Intra-species analysis results. (a)–(b) four subjects randomly selected for each species are used as examples; (a) identified 3-hinges with correspondence across subjects. Surfaces with curvature map are shown as background; (b) Connective matrices of the 3-hinges in (a). The matrices are binarized (connective strength of the white elements > 0) for ease of visualization. (c) The streamline fibers connecting the 3-hinges in (a). (d) Similarity of connective matrices in (b) of all 18 subjects within each species.

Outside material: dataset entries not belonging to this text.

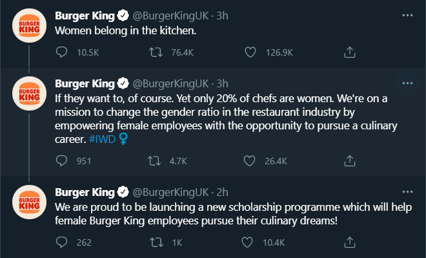Retweet the tweet with 4.7K retweets

coord(154,160)
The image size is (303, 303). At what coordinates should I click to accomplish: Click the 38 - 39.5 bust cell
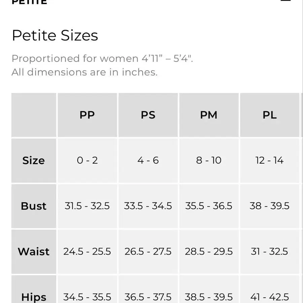(x=270, y=206)
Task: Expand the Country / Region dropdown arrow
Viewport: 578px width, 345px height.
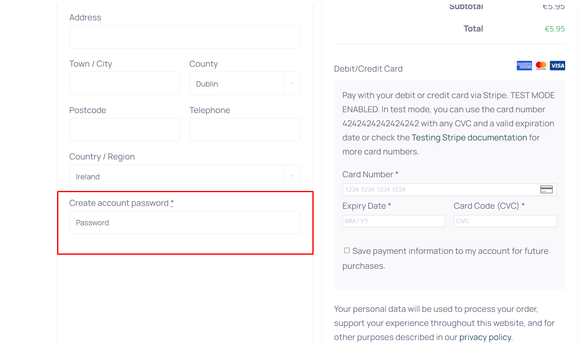Action: [x=292, y=176]
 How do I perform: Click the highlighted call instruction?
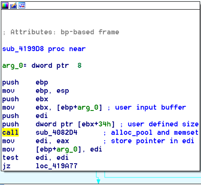[10, 132]
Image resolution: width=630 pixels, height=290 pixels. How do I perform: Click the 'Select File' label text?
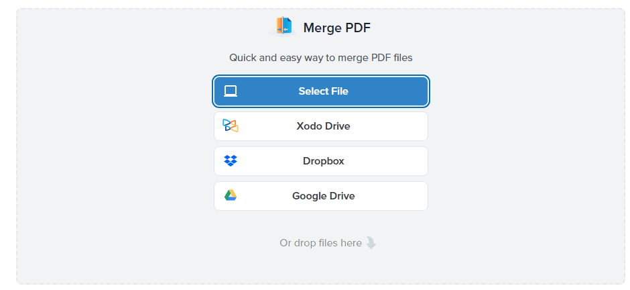(x=323, y=91)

Statistically, for each species, we measured the similarity of the 3-hinge connective matrices for each subject pair. The similarity was defined as the Pearson correlation coefficient of the upper triangular parts of two matrices. The results are shown in Fig. 2(d). On average, the inter-individual similarity (the diagonal lines in Fig. 2(d) were omitted) is 0.55 ± 0.11 for macaque and 0.14 ± 0.09 for human. These results were compared to those based on spherical registration method in Freesurfer, by which the 3-hinge correspondence was determined by search for the closest 3-hinge on a registered testing subject to that on the template. Spherical registration method was used for this comparison because of its good performance in cortical pattern alignment within and across species so far [3]. On average, the inter-individual similarity is 0.31 ± 0.16 for macaque and 0.09 ± 0.10 for human, which are much lower than those by our method.

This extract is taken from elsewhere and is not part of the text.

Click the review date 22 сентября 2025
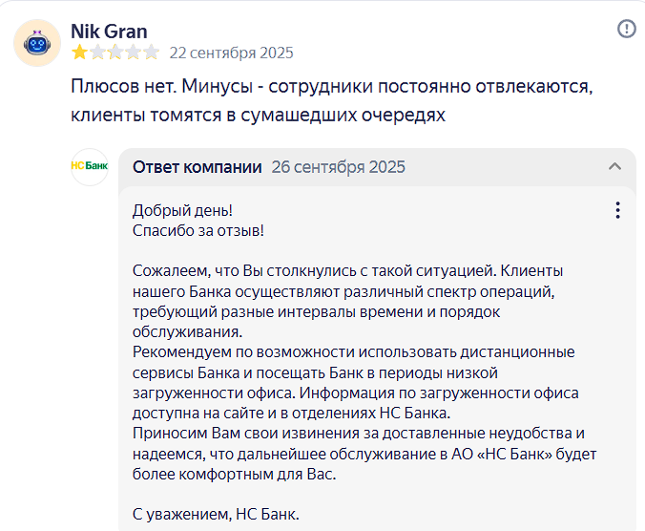645x531 pixels. (231, 53)
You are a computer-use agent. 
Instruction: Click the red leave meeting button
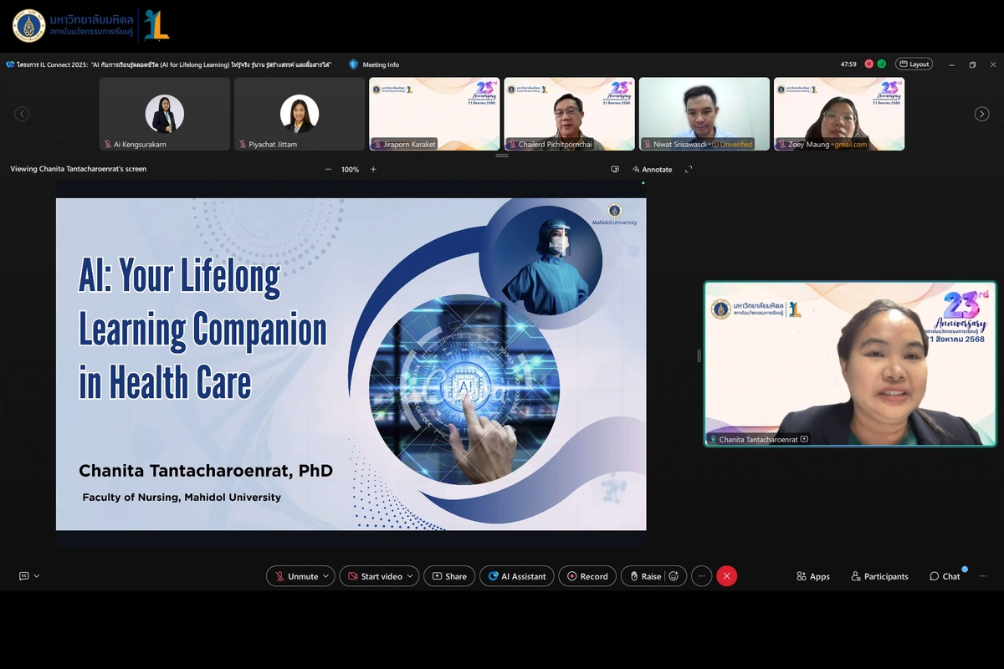727,576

3.2 Identified Species-Preserved 3-hinges

As macaque has 128 intra-species consistent 3-hinges, 128 inter-species corresponding 3-hinges were identified in the human brain. The correspondences are visualized in Fig. 3(a). Streamline fibers connecting these 3-hinges on example subjects of both species are in Fig. 3(b). The connective matrices average within species are shown in Fig. 3(c) as well. The cross-species similarity is observable with regard to the fiber bundle morphologies in Fig. 3(b) and connective pattern highlighted by red boxes in Fig. 3(c). The inter-individual and inter-species similarity of the connective matrices are shown in Fig. 3(d). On average, the inter-species similarity, averaged over the off-diagonal-line block, is 0.08 ± 0.06, and the intra-species similarity for human is 0.23 ± 0.20. The intra-species similarity for macaque is the same as the one in Sect. 3.1. These results outperform those based on spherical registration method: 0.05 ± 0.09 for the inter-species similarity and 0.09 ± 0.12 for the intra-species on human brains.

Fig. 3.

(a) Species-preserved 3-hinges with the corresponding IDs; (b) streamline fibers connecting the 3-hinges in (a) on example subjects; (c) the structural connective matrix averaged over subjects within species. Red boxes highlighted the similarity between two species while white boxes highlight the differences; (d) the inter-individual and cross-species similarity of connective matrices of these 3-hinges in (a). For the ease of visualization, diagonal blocks (intra-species similarity) and off-diagonal-line blocks (inter-species similarity) are at different color scales.

The identified species-preserved 3-hinges and connective fibers are in line with previous reports [1, 2]. For example, the red boxes highlighted species-preserved blocks #1 and #3 that are the ipsilateral and contralateral connections within temporal lobe and occipital lobe. Blocks #2 and #4 are the ipsilateral and contralateral connections within frontal lobe and parietal lobe. Blocks #5 highlight the connections between temporal lobe and the contralateral temporal pole. Blocks #6 highlight the ipsilateral connections between temporal lobe and inferior frontal lobe/parietal lobe. Blocks #5 and #6 are unique for humans.

4 Conclusion

We present a framework to establish cross-species correspondence for cortical 3-hinges in terms of their structural connective patterns, which is in line with previous reports, suggesting that they can be used as landmarks for cross-species alignment. This work could reveal the relation between cortical convolution and structural connection across species, shedding new light to comparative neuroscience studies of primate species.